3 Things You Should Know About CPAP Use in EMS

Tim Nowak // May 18, 2018

Sponsored by Bound Tree Medical

The use of continuous positive airway pressure (better known as CPAP) for respiratory distress patients, like those with pulmonary edema from congestive heart failure, has greatly impacted patient care in a positive way. But there are more uses for CPAP than just CHF patient management.

Today’s CPAP devices are a fraction of the overall cost, simple in design and are entirely disposable, from the mask all the way to the oxygen connection. (image/Bound Tree Medical)

The “what” of CPAP, along with its “why” have already been established: These tools “splint” open the airway structures when they’re otherwise compromised or collapsed, with the intent to open the airway structures to improve gas exchange surface area in the lungs.
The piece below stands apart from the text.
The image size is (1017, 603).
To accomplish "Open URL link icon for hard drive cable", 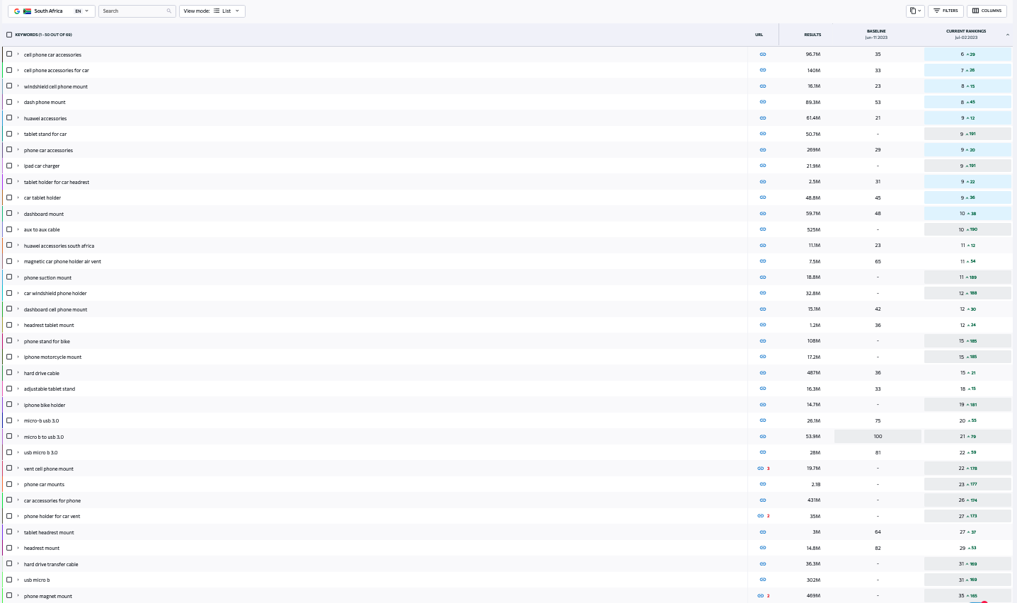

Constriction or compromise can be due to asthma, pulmonary edema from CHF or even emphysema or chronic bronchitis related to chronic obstructed pulmonary disease (COPD).

More potential uses for CPAP have emerged within many healthcare settings, particularly in EMS. Beyond the established “what” and “why” of CPAP are some updates to its “who,” “how,” and “when.” Here are three key things EMS providers should know about using CPAP.

Who Can Use CPAP?

What was once reserved for ALS providers, such as paramedics, has now expanded into the scope of practice for BLS providers, like EMTs. Early adopters of CPAP for BLS providers, like the state of Wisconsin, have extended online and offline (standing order) permission for EMTs to use CPAP for as many as 10 years.

CPAP is a form of noninvasive positive pressure ventilation (NiPPV) support, so patients that meet respiratory distress criteria in some states and communities can benefit from more immediate respiratory care, despite their distance from urban ALS care providers. This valuable time and window of opportunity can aid in drastically reducing the risk of respiratory patients deteriorating and decrease the need for emergent prehospital intubation.

Expanded prehospital use of CPAP has already led to a decreased need for intensive care unit admits due to ventilator dependency for patient care. Much of this is due to the advancements in CPAP equipment, particularly disposable CPAP products.

How is CPAP Delivered?

The expensive pressure generators and “elephant trunks” of CPAP equipment in the past are gone from the prehospital setting. Today’s CPAP devices are a fraction of the overall cost, simple in design and are entirely disposable, from the mask all the way to the oxygen connection.

Rather than being based on a completely closed system, newer prehospital CPAP devices use somewhat of a Venturi effect (for any firefighters in the crowd), where room air and high-flow oxygen are drawn in through a narrow opening in order to increase the positive-end expiratory pressure (PEEP). This allows for a simple setup and oxygen source connection, rather than requiring a separate pressure generator device in order to create sufficient PEEP. With these newer models, simply increasing the oxygen liters per minute increases the flow pressure and subsequent PEEP.

As these devices have become more simplified in their design, they’ve also become more simplified in their application. What once took planting your feet by the patient’s head on the cot for traction, a college degree in aerophysics and a Hershey bar is now accomplished with a technique you can learn in a three-minute training on how to physically secure the mask to the patient’s face.

Considering the “who” and “how” of today’s CPAP use, expanded reasons for its “when” are also available.

When Should Someone Receive CPAP?

Interpreting a capnograph plays a key role in the determination for the use of CPAP versus other treatment modalities. The waveform, not just the end-tidal carbon dioxide (EtCO2) number, is what’s important here.

Does the waveform appear normal or box-shaped? How about “shark-finned” or appearing like it has a downslope?

These simple indicators, combined with physical signs of respiratory distress and abnormal lung sounds, can direct you to where to start. After all, not all that wheezes is asthma!

Here are a few approaches from around the country:

  • In the Denver metro area, if awake and alert near-drowning patients develop respiratory distress, CPAP may be indicated.
  • For EMS in Wake County (North Carolina), patients that have febrile symptoms with respiratory distress and crackles or rales for lung sounds may be suffering from pneumonia, and may meet the indications for CPAP.
  • An asthmatic patient in many parts of the country may need more than just an albuterol and ipratropium bromide nebulizer treatment – they may need a “super-neb!” (a more exciting way of describing an in-line nebulizer with CPAP).

Combined with our already established indications (the “when”) for CPAP use, the advancements in simple and disposable CPAP product designs have greatly increased its overall use by EMS providers. That alone has led to improved patient outcomes.

The fact that CPAP is now a device that can be applied by a single provider has led to less hesitation, less controversy and less annoyance in providing this valuable therapy. If the patient has respiratory distress, think about CPAP. If your nebulizer therapy isn’t working, think about CPAP. Consider how your agency can expand the use of CPAP to improve patient outcomes.